The entrance of a company office – affiliated to under-fire Cyprus Football Association (CFA) boss Costakis Koutsokoumnis – was bombed in the early hours of Thursday morning.

According to Limassol CID investigators, the explosion occurred at 2.30am at the main entrance of the Minerva Insurance company offices on Omirou Street. The blast caused extensive damage to the glass door and the main entrance hall of the company.

Preliminary investigations say that the blast was caused by a highly-volatile self-made explosive device and also caused some minor damage to nearby shops.

Forensic detectives have sealed off the scene while investigations continue. Media sources claim that Koutsokoumnis has told investigators that he suspects “underworld figures involved with match-fixing” are behind the attack.

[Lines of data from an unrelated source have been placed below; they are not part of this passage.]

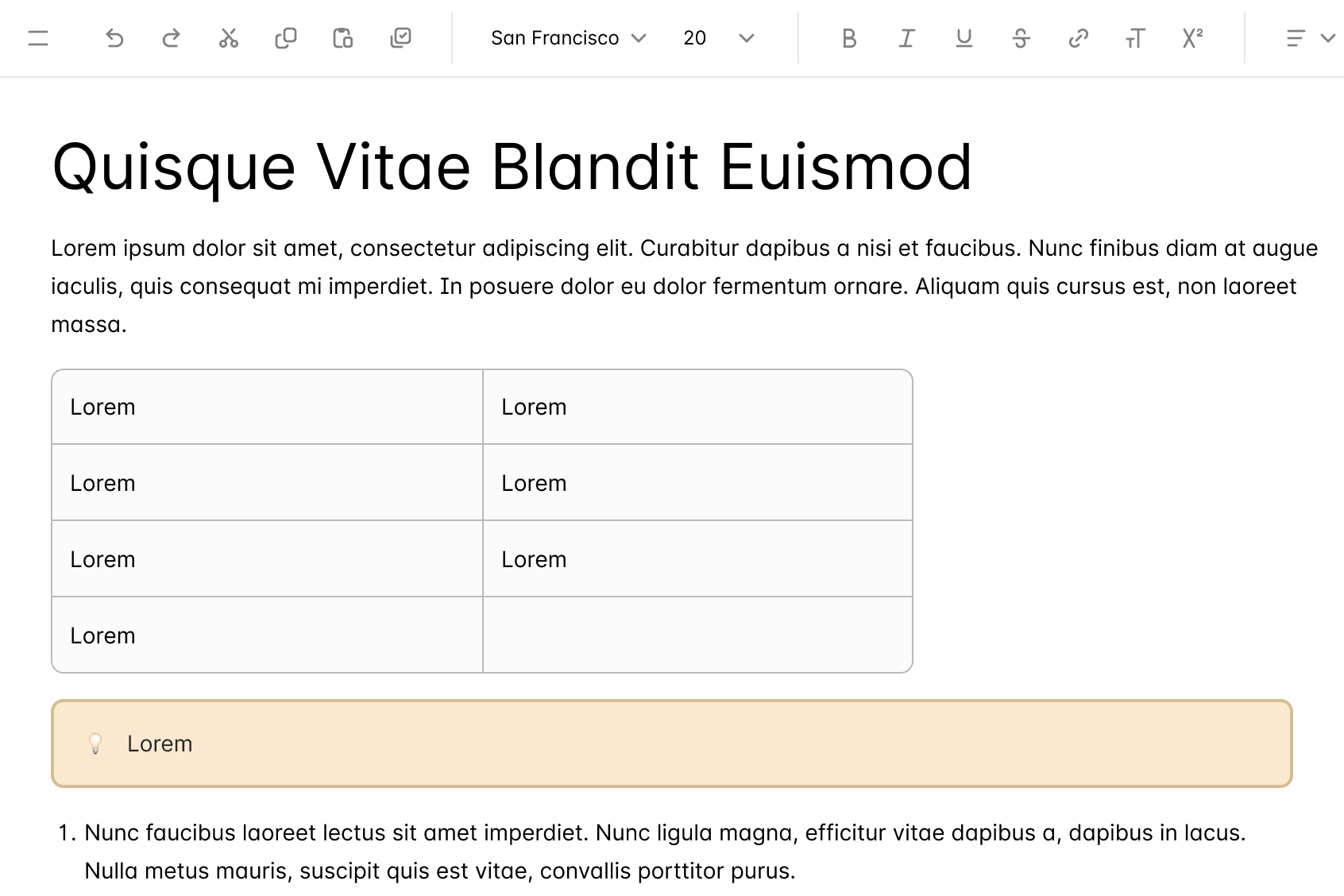
Task: Expand the text alignment dropdown
Action: [x=1309, y=38]
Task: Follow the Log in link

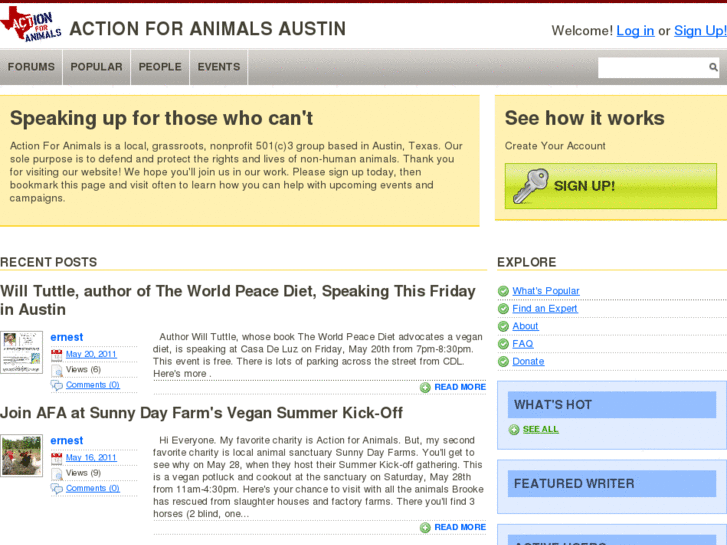Action: tap(635, 31)
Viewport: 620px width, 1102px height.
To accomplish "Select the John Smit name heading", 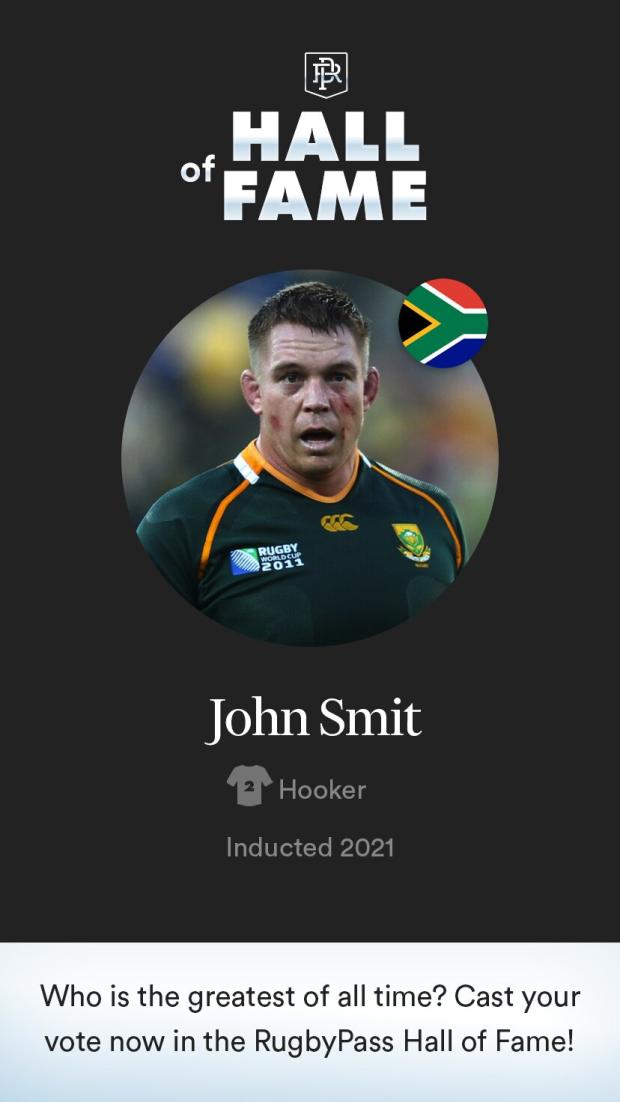I will (x=313, y=720).
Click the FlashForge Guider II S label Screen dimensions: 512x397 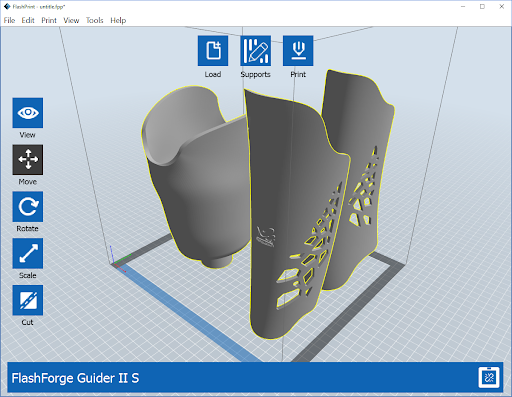click(75, 378)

 Koutsokoumnis – who is currently in Greece at the behest of world governing body for football (FIFA) in an effort to mediate a deal between the Greek FA and the state – recently announced sweeping measures would be deployed across Cyprus in a bid to eradicate the problem of match-fixing.

It is not the first time that company offices belonging to Koutsokoumnis’ family have been attacked. The same offices were attacked in similar fashion four years ago. Despite continuously getting the backing of the clubs, Koutsokoumnis continues to be a symbol of hate by many football fans on the island.

His popularity further plummeted with his plans in the past to reunite the CFA with the Cyprus Turkish Football Association while photographs of him (left) – wearing a Turkish football jersey during a friendly football game in Istanbul – also prompted fans and some politicians to call for his immediate resignation.

Koutsokoumnis has been CFA President since 2001 but has been accused of using his position to bolster his position within the ranks of FIFA and UEFA as opposed to dealing with more pressing matters at home.

Apart from match-fixing, Cypriot football continues to be plagued by problems such as hooliganism, accusations of bias refereeing and nepotism while Cyprus continues to have the highest number of foreign players in it’s top division in Europe.

According to world footballers union (FIFPro), Cyprus also has one of the worst reputations in the world for players being left unpaid or mistreated by their clubs.

A number of football clubs in Cyprus had also been spending well above their means with big clubs such as Omonia, Anorthosis and AEL still reeling from huge debts. Other clubs like 2009 Cyprus Cup winners APOP Kinyras/Peyias and Alki went bankrupt and were later dissolved.